_Problem statement_
Reproduce the entries word for word, from the first line through the line that contains "tap(709, 186)", including that line.

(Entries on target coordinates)
◆ ◆ ◆ ◆ ◆ ◆ ◆

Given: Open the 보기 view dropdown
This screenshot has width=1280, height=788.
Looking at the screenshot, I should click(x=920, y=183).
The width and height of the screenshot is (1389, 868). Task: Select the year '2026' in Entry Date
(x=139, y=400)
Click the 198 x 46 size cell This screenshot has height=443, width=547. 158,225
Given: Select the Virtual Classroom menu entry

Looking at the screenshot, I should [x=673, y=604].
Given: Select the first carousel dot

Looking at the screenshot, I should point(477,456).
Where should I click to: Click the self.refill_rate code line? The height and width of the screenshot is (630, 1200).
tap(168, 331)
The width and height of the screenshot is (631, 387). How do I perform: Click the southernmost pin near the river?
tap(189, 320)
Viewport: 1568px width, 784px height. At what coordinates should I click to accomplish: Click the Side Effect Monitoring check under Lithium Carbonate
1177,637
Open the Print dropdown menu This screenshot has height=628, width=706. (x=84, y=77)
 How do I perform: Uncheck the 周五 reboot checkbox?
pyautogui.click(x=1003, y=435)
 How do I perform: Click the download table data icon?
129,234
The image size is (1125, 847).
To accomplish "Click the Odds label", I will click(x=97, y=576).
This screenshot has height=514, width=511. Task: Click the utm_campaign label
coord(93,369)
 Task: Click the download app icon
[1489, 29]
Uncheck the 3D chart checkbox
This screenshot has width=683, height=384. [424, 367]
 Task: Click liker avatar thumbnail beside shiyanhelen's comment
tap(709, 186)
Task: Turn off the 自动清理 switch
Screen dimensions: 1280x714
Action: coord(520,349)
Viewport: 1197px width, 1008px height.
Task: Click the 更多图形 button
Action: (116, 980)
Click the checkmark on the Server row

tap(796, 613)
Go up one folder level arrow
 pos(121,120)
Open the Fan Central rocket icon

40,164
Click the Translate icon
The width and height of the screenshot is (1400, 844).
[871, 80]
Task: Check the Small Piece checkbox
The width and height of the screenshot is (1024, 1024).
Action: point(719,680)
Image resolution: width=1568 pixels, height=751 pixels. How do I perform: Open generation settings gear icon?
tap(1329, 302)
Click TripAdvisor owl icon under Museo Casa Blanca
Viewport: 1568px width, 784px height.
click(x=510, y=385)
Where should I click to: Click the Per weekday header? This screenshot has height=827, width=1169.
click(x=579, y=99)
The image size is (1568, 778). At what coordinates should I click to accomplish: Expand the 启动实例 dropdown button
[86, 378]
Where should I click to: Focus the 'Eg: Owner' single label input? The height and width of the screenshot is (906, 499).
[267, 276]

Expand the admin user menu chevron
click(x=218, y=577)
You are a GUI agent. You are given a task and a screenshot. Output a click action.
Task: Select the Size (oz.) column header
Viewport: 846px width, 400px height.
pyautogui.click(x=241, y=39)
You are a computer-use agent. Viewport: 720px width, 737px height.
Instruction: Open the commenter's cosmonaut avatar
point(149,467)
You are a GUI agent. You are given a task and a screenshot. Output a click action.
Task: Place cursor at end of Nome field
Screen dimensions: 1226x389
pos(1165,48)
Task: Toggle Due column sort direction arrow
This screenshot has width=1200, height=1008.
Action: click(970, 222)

◆ ◆ ◆ ◆ ◆ ◆ ◆

_The solution_
Given: Open the 보기 view dropdown
This screenshot has width=1280, height=788.
Looking at the screenshot, I should click(x=920, y=183).
The width and height of the screenshot is (1389, 868). Task: Select the year '2026' in Entry Date
(x=139, y=400)
Click the 198 x 46 size cell This screenshot has height=443, width=547. 158,225
Given: Select the Virtual Classroom menu entry

Looking at the screenshot, I should [x=673, y=604].
Given: Select the first carousel dot

Looking at the screenshot, I should point(477,456).
Where should I click to: Click the self.refill_rate code line? The height and width of the screenshot is (630, 1200).
tap(168, 331)
The width and height of the screenshot is (631, 387). How do I perform: Click the southernmost pin near the river?
tap(189, 320)
Viewport: 1568px width, 784px height. At what coordinates should I click to accomplish: Click the Side Effect Monitoring check under Lithium Carbonate
1177,637
Open the Print dropdown menu This screenshot has height=628, width=706. (x=84, y=77)
 How do I perform: Uncheck the 周五 reboot checkbox?
pyautogui.click(x=1003, y=435)
 How do I perform: Click the download table data icon?
129,234
The image size is (1125, 847).
To accomplish "Click the Odds label", I will click(x=97, y=576).
This screenshot has height=514, width=511. Task: Click the utm_campaign label
coord(93,369)
 Task: Click the download app icon
[1489, 29]
Uncheck the 3D chart checkbox
This screenshot has width=683, height=384. [424, 367]
 Task: Click liker avatar thumbnail beside shiyanhelen's comment
tap(709, 186)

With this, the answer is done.